In 1901 we were fifty years old and a Jubilee Number of the Magazine appeared in that year. Several articles in this Magazine are produced from that.
We have to thank those who have written articles for us and for many who helped in various ways, especially Mr. L. E. Blaze. Mr. L. A. Arndt did us great service by searching our old records and drawing with such discrimination in “Memory’s Store”. Mr. H. A. J. Hulugalle thought out for us the form this publication should take; Mr. H. B. W. Abeynaike carried on the good work begun by him when Mr. Hulugalle went abroad. Mr. S. J. K. Crowther has done the final editing for us. At every turn we were helped by reference to Mr. Keble’s history. Most of our illustrations are taken from it. Lastly our thanks are due to Lake House, our printers, for all the assistance they have given us.
MUTWAL IN THE EARLY DAYS
Mutwal was then the fashionable quarter of Colombo; the trend to the Cinnamon Gardens had hardly begun. The Civil Hospital had been built there so as to be in the country air! One house, Fairly Hall, adorned the east end of Ward Place; at its extremity where it joins Regent Street was a tiny cottage, Mango Lodge, the Dutch Governor’s hunting lodge. There was another cottage at the corner between Maitland Crescent and Gregory Road. That was all. The Dutch preferred the cabook and gravel hillocks of North Colombo, and many British Officials and merchant princes had the same preference. By Lorenz’s time well-to-do Sinhalese, Tamils and Burghers had drifted to Mutwal. Ancestral homes on Small Pass and Wolfendhal were still apparently full, but already there were gaps. Canon Dias was in Mutwal, the Obeyesekeres were there as well as in Silversmith Street. Sir Muttu Coomaraswamy occupied what old people still speak of as Coomaraswamy watte and was indeed known as Coomaraswamy’s Garden by all Thomians of Mutwal days; the de Sarams and the Greniers had been settlers for years in Mutwal; the Driebergs had been there so long as to be an old family. Of merchants the many were eclipsed by George Wall then at the height of the wave of coffee prosperity. He never forsook Mutwal, even in his later days, just as popular respect and esteem never forsook him.

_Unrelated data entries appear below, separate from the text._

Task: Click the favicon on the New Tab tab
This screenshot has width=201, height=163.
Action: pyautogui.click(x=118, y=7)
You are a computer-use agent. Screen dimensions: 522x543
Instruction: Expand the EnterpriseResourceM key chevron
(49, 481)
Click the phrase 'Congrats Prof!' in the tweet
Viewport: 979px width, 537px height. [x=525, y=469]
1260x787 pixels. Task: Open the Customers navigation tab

One great feature of Mutwal in those days was S. Thomas’ College, which was held in high regard. I was often as a child taken to see the Cathedral Church, Christ Church, and the banyan trees, which stand to this day. I also remember being taken to be shown to Sir Muttu Coomaraswamy’s mother, Sellatchi, a tough old lady who was very kind. She became ancestress of three clans of Jaffna Tamils in Colombo, clans which have had distinguished members. The future matriarch, when told I had in very early childhood come from Jaffna to Colombo in a boat or dhony, narrated how she, as a girl came from Jaffna to Colombo escorted by her male relatives and her future husband’s relatives, in a palanquin and many retainers armed with guns and spears, cheered by drums and bugles during the 12 days’ journey. That was considered fast travelling in those days.

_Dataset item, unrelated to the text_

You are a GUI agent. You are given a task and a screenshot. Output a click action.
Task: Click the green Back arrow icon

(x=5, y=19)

It was said that three Governors of Ceylon occasionally favoured with their company convivial smaller gatherings in Elie House, where Lorenz entertained sumptuously, and at Whist Bungalow, where Sir Rishard Morgan entertained as sumptuously. But Sir Richard Morgon did not have such a crowd as used to have access to Elie House. This necessary restriction by Sir Richard Morgan was misunderstood, and led to envy and malicious stories. As a lad I understood that Mutwal meant Lorenz, Coomaraswamy, Wall and Morgan in that order to my untutored mind, but I was not permitted to go to any of the great places and was taken to visit Sellatchi only at her bidding.
Mutwal had its charm in those days. The gardens of the houses were large, the streets not full of red dust as elsewhere in Colombo and the beach delightful—equal to the present day beaches at Bentota or Negombo. There was no harbor; only a roadstead where ships anchored two miles away in the open sea. It is curious to recall the fame of Mutwal and the ill repute of South Colombo; there was no Bambalapitiya then, only the Bembalapitiya kelle (wild jungle) of ill repute as the abode of thieves and highway robbers. The former residences of Dutch Governors and of former Dutch and British high officials at Mutwal, the Cathedral Church and S. Thomas’ College would be pointed out during rambles with great pride.